» TASK BRIEF
Set out exactly, line by line, the stretch of data below that begins at the line containing "This screenshot has width=265, height=152." and ends at the line containing "is (2013, 1510).", with both ends kept.

» TASK MATERIAL

•••

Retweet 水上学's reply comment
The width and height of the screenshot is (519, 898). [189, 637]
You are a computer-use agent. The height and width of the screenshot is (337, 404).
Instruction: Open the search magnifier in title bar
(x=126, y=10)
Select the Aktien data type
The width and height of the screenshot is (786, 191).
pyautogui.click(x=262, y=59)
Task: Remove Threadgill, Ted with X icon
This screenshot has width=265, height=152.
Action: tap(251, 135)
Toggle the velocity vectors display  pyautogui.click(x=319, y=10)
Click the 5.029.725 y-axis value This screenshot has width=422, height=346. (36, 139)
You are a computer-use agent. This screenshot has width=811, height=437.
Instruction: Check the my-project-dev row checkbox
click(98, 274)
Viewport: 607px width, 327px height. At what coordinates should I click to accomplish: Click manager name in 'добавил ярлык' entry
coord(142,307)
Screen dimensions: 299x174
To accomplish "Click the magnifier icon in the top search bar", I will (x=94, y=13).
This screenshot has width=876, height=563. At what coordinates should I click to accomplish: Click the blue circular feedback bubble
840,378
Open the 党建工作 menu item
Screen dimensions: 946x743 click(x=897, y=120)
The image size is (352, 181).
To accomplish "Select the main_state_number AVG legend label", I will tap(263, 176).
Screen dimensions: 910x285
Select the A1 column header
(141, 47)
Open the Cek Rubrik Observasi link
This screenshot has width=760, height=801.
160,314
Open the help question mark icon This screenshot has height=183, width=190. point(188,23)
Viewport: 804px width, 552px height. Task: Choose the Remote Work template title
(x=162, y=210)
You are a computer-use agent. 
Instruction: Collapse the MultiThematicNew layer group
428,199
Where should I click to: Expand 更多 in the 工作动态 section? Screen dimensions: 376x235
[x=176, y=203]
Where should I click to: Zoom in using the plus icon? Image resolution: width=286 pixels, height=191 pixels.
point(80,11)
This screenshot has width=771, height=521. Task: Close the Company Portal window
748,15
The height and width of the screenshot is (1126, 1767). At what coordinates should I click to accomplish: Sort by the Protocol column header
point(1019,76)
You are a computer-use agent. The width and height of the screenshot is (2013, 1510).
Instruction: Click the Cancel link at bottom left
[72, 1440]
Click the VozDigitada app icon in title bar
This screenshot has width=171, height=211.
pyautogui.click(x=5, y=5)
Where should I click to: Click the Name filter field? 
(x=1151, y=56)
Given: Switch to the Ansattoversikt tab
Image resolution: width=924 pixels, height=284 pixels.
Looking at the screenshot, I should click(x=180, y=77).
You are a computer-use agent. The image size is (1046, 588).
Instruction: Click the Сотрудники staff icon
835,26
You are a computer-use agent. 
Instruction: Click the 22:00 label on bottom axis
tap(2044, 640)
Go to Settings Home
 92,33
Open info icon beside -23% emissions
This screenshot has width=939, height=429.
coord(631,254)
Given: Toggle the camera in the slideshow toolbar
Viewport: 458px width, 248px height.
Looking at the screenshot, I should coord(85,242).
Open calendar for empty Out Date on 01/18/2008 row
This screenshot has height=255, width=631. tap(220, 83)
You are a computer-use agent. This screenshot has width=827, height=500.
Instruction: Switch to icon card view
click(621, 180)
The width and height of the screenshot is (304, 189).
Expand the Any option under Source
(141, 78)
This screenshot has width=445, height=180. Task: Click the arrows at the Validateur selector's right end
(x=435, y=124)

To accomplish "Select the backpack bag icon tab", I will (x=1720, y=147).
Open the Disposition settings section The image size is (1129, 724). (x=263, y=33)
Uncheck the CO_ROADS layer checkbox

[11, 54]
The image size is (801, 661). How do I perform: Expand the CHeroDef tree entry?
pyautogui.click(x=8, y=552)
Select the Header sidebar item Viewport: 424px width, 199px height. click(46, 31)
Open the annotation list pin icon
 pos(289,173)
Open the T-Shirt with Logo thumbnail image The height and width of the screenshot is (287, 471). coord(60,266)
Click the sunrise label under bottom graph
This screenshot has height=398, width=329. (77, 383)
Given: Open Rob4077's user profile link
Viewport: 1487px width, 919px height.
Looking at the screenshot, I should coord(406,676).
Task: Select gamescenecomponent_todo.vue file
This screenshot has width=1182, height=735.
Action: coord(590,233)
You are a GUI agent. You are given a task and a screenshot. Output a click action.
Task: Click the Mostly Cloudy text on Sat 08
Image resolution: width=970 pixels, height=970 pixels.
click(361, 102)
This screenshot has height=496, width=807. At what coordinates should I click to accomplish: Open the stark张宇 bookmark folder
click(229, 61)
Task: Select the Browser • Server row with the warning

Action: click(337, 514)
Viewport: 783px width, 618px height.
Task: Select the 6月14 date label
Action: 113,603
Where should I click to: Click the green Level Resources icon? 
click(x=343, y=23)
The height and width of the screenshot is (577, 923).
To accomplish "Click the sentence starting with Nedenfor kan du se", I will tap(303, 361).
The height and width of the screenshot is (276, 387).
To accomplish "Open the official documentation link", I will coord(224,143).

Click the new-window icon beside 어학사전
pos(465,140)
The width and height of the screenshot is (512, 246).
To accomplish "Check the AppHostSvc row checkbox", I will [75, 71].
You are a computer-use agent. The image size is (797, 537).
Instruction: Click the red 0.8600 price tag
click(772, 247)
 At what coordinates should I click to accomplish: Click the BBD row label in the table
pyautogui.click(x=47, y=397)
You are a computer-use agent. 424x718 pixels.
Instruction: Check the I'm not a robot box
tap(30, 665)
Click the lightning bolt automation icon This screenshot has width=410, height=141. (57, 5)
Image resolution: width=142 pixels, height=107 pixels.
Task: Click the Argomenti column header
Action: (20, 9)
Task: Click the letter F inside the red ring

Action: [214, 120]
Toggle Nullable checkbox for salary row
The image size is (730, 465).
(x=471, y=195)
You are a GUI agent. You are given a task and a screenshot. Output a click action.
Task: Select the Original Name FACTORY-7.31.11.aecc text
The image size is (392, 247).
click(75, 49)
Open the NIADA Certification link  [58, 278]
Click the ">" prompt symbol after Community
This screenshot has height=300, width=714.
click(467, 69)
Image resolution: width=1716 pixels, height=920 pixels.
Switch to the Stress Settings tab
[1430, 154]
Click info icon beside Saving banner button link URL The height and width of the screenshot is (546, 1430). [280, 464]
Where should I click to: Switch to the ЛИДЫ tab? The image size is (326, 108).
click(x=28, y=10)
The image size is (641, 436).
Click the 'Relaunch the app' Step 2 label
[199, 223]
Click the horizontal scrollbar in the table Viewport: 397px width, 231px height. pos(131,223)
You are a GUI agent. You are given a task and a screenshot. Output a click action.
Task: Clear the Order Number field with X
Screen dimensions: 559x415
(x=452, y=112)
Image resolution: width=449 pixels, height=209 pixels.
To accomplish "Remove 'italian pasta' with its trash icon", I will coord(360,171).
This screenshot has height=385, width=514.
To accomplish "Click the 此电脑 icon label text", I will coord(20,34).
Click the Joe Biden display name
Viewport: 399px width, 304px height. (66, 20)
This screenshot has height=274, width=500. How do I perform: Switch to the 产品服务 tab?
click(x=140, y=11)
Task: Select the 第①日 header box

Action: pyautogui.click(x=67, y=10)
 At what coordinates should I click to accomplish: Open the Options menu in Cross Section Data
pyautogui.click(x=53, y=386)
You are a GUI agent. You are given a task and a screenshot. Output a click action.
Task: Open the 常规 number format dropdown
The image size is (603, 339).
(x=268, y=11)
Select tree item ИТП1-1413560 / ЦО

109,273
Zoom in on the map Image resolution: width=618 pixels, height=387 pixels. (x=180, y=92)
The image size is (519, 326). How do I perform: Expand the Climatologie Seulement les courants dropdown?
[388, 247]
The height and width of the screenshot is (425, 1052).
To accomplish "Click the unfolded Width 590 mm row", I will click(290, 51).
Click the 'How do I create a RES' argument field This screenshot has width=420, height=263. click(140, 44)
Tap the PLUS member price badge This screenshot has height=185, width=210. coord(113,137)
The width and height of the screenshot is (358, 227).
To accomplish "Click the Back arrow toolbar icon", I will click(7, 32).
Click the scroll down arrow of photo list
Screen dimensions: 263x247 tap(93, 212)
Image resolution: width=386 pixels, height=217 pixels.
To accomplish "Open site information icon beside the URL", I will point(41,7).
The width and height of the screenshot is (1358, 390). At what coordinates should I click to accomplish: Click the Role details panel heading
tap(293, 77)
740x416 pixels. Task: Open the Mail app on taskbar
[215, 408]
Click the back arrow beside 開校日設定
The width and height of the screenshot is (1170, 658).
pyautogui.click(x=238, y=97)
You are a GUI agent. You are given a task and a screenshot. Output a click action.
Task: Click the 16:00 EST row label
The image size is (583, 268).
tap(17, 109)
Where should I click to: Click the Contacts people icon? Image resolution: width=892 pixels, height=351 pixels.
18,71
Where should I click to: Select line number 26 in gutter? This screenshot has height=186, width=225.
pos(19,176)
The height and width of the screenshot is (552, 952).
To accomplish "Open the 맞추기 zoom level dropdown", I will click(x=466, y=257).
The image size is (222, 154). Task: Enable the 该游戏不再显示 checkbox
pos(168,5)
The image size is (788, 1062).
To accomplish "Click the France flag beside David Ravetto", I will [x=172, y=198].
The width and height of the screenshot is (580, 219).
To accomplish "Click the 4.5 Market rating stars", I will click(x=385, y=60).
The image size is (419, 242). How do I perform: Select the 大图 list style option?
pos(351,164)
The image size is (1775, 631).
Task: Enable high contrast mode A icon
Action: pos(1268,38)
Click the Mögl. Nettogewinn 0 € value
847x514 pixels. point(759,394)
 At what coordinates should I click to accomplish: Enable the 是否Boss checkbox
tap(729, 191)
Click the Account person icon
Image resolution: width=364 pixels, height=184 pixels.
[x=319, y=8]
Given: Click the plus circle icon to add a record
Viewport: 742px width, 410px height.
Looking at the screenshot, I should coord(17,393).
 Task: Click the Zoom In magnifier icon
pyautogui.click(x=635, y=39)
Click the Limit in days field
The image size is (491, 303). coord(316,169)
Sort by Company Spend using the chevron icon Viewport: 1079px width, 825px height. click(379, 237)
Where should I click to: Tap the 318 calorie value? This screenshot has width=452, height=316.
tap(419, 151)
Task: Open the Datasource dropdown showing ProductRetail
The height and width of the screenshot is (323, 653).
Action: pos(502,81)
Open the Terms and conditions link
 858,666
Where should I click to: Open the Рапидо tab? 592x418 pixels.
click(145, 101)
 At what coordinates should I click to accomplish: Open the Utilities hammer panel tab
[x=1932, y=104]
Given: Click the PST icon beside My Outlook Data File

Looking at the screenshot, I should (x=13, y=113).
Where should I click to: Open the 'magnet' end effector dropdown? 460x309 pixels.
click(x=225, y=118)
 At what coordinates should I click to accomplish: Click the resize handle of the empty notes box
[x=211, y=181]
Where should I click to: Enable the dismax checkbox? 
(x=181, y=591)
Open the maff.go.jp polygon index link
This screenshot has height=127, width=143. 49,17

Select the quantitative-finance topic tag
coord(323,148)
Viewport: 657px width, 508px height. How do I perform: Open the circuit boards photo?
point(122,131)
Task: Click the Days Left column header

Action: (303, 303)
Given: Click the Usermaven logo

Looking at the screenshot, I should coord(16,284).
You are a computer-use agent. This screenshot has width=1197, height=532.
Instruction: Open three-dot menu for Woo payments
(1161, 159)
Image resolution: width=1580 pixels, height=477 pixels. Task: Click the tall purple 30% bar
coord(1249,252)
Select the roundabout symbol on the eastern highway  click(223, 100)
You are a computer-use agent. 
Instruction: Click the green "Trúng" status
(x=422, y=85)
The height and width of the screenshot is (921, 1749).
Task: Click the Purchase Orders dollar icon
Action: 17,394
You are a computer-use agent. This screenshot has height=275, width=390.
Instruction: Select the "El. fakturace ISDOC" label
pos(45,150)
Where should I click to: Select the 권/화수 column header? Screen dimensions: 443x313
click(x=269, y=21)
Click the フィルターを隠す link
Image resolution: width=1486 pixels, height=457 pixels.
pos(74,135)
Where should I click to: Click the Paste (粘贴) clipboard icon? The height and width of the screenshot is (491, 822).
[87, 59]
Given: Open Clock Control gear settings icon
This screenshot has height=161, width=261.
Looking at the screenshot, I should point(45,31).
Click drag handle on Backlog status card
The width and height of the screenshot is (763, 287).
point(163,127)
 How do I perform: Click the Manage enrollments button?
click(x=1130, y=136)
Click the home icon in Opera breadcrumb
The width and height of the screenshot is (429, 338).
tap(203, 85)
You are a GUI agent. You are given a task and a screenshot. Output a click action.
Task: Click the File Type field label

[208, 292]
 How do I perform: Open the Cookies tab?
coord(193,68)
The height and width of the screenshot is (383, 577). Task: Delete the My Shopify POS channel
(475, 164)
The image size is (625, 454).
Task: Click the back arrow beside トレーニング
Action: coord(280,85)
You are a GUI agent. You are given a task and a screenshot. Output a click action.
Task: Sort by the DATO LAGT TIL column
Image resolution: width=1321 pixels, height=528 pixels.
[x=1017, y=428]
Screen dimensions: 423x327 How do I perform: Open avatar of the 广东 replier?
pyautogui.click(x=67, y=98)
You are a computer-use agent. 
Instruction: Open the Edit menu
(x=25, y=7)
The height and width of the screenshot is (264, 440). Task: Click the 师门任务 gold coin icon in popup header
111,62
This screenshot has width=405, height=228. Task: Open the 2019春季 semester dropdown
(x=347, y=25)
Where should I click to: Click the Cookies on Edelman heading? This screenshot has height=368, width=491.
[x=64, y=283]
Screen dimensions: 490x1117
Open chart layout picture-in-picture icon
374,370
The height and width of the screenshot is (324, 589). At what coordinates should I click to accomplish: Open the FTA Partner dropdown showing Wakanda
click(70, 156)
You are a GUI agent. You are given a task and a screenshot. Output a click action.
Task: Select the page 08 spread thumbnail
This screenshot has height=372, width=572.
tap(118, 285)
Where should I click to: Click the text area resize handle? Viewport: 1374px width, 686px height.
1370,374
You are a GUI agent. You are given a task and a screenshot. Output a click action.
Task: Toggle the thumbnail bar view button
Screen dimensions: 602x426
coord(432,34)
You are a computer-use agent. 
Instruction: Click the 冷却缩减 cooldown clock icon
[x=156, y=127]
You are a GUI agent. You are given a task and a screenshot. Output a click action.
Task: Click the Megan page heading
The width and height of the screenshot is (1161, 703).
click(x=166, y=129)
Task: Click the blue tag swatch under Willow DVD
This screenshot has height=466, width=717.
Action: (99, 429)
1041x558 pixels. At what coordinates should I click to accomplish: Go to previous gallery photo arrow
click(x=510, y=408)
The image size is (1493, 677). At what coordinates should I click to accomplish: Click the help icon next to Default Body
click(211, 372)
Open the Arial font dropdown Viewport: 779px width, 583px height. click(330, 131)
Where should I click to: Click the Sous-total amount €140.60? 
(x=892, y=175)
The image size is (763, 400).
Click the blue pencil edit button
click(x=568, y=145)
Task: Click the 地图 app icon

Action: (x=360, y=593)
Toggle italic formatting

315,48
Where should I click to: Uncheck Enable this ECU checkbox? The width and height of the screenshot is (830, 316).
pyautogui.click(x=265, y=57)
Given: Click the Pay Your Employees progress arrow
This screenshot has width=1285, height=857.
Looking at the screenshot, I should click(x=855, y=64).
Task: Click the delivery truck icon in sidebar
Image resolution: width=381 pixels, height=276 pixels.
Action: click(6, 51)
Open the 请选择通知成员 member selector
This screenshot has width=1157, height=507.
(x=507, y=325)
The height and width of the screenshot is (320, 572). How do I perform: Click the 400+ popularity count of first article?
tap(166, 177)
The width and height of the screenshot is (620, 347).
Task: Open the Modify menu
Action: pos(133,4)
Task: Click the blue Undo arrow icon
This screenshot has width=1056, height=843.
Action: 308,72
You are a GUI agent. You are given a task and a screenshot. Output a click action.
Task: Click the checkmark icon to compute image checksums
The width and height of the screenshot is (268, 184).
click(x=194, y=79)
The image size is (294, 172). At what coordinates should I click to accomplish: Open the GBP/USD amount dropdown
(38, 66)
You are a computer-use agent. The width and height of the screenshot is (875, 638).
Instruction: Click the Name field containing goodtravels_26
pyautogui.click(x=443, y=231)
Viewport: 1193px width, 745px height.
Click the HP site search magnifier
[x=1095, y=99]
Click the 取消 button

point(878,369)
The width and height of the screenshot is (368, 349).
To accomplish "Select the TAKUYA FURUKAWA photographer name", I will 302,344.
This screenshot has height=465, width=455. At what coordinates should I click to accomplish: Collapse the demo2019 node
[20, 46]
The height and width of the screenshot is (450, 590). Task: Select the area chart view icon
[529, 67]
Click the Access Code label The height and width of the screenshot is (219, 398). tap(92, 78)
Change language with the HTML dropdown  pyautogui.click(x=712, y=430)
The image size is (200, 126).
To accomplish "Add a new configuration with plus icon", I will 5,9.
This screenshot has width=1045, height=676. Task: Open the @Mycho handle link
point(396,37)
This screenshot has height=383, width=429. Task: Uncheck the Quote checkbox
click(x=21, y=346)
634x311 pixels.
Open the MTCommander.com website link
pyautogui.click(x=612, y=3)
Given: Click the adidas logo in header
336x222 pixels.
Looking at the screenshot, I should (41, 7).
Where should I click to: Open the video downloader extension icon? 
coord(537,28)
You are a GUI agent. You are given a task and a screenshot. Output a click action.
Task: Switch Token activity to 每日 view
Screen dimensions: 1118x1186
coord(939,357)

•••

» RESPONSE AREA
This screenshot has width=265, height=152.
Action: tap(251, 135)
Toggle the velocity vectors display  pyautogui.click(x=319, y=10)
Click the 5.029.725 y-axis value This screenshot has width=422, height=346. (36, 139)
You are a computer-use agent. This screenshot has width=811, height=437.
Instruction: Check the my-project-dev row checkbox
click(98, 274)
Viewport: 607px width, 327px height. At what coordinates should I click to accomplish: Click manager name in 'добавил ярлык' entry
coord(142,307)
Screen dimensions: 299x174
To accomplish "Click the magnifier icon in the top search bar", I will (x=94, y=13).
This screenshot has width=876, height=563. At what coordinates should I click to accomplish: Click the blue circular feedback bubble
840,378
Open the 党建工作 menu item
Screen dimensions: 946x743 click(x=897, y=120)
The image size is (352, 181).
To accomplish "Select the main_state_number AVG legend label", I will tap(263, 176).
Screen dimensions: 910x285
Select the A1 column header
(141, 47)
Open the Cek Rubrik Observasi link
This screenshot has width=760, height=801.
160,314
Open the help question mark icon This screenshot has height=183, width=190. point(188,23)
Viewport: 804px width, 552px height. Task: Choose the Remote Work template title
(x=162, y=210)
You are a computer-use agent. 
Instruction: Collapse the MultiThematicNew layer group
428,199
Where should I click to: Expand 更多 in the 工作动态 section? Screen dimensions: 376x235
[x=176, y=203]
Where should I click to: Zoom in using the plus icon? Image resolution: width=286 pixels, height=191 pixels.
point(80,11)
This screenshot has width=771, height=521. Task: Close the Company Portal window
748,15
The height and width of the screenshot is (1126, 1767). At what coordinates should I click to accomplish: Sort by the Protocol column header
point(1019,76)
You are a computer-use agent. The width and height of the screenshot is (2013, 1510).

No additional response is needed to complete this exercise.